Indeed one way to look at this is a “circle of care” around the patient. To ensure that all relevant knowledge, formal and informal, biological data and samples, clinical history, wearable data, caregiver comments, prescription medicines are provided and integrated and where a patient would be empowered to consent dynamically (see work on dynamic consent by Deborah Mascalzoni and other renowned ethicists) on how this wealth of information should be used or not used. The world is not divided anymore into “big bad corporations” and “good, loving, charities”. Good and evil can occur in any organization, and the greatest protection from evil is transparency, engagement, human relationships.

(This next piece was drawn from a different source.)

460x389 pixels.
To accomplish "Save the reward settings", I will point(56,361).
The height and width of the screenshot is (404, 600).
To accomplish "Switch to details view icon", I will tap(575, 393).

Imagine a patient who from early symptoms, through diagnosis, hospitalizations, prescriptions, and progression of disease was able at a tap of a finger to see all their information in their own “health dropbox”. Imagine that they would get a request from a scientist, nurse, doctor, biotech company, social scientist to mine their data, and to be updated on how their data was used. And imagine he was supported by knowledgeable staff, highly trained nurses who would know their history, could assist the patient in providing precious samples for further research, and support the understanding of more complex scientific or medical concepts, “disease coaches” who could ensure that the patient lives in an ethically appropriate balance of contributing to research, benefiting from research, and having the best possible treatment known at any particular time. In other words imagine a world where the universe of “health” (intended as a combination of data, samples, and interested parties) revolves around the very person we all want to help: the patient.
Then we might really start disrupting this crazy, amazing thing we call health, by bridging bits and atoms to touch souls.